DIRECTION.
How many lines of the data below contain the string "Open", with case counting? Give only the number.
::::
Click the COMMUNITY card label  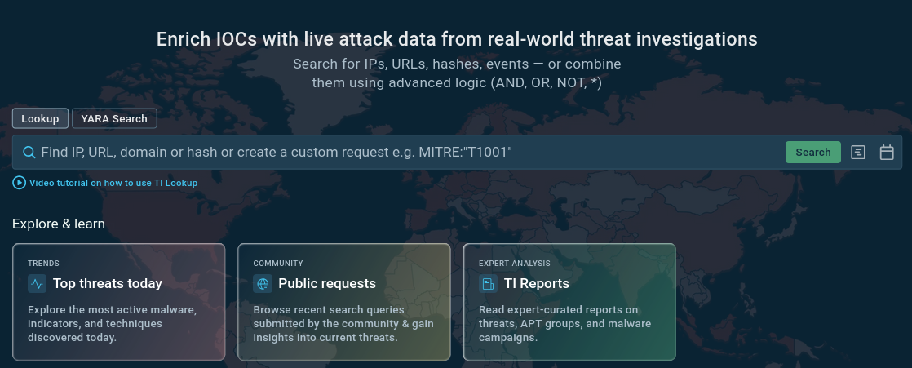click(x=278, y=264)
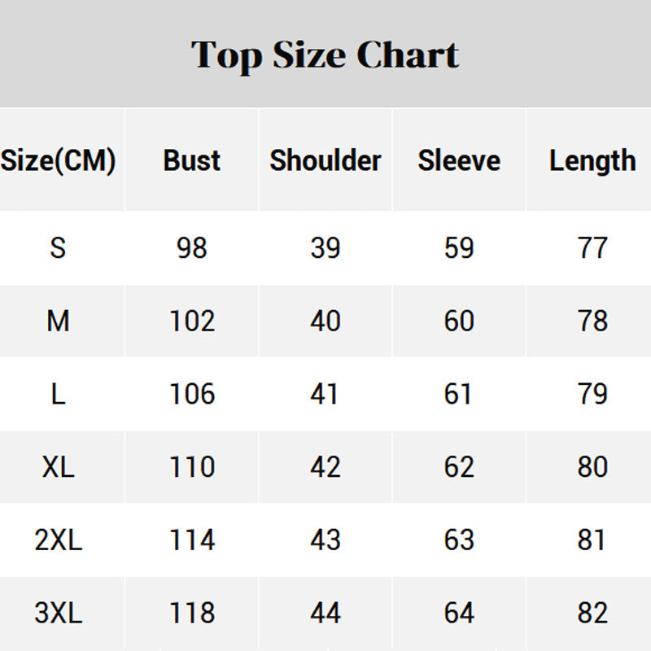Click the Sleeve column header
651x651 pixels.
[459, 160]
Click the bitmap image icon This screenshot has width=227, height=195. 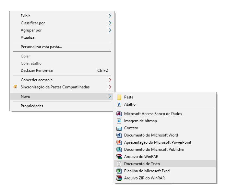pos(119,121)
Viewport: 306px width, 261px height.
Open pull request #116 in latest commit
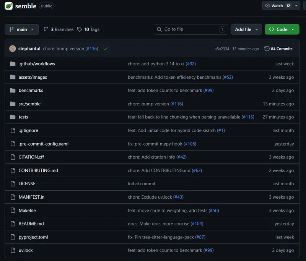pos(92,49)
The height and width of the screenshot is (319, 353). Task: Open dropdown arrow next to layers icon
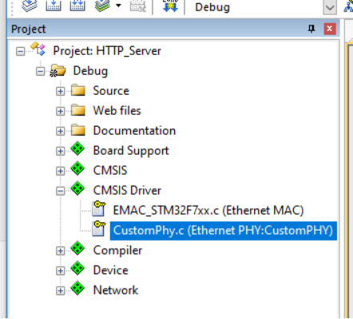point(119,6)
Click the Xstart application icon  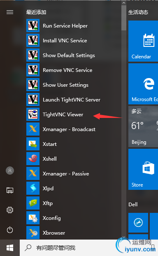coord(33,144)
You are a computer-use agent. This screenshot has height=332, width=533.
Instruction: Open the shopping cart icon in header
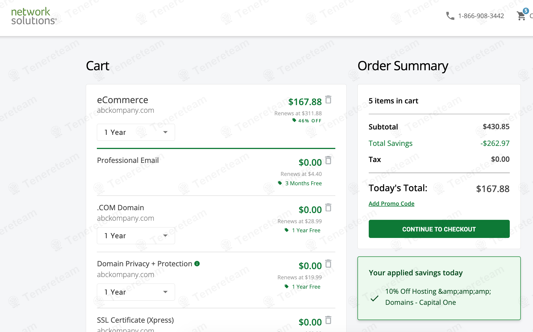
::::
ANSWER.
3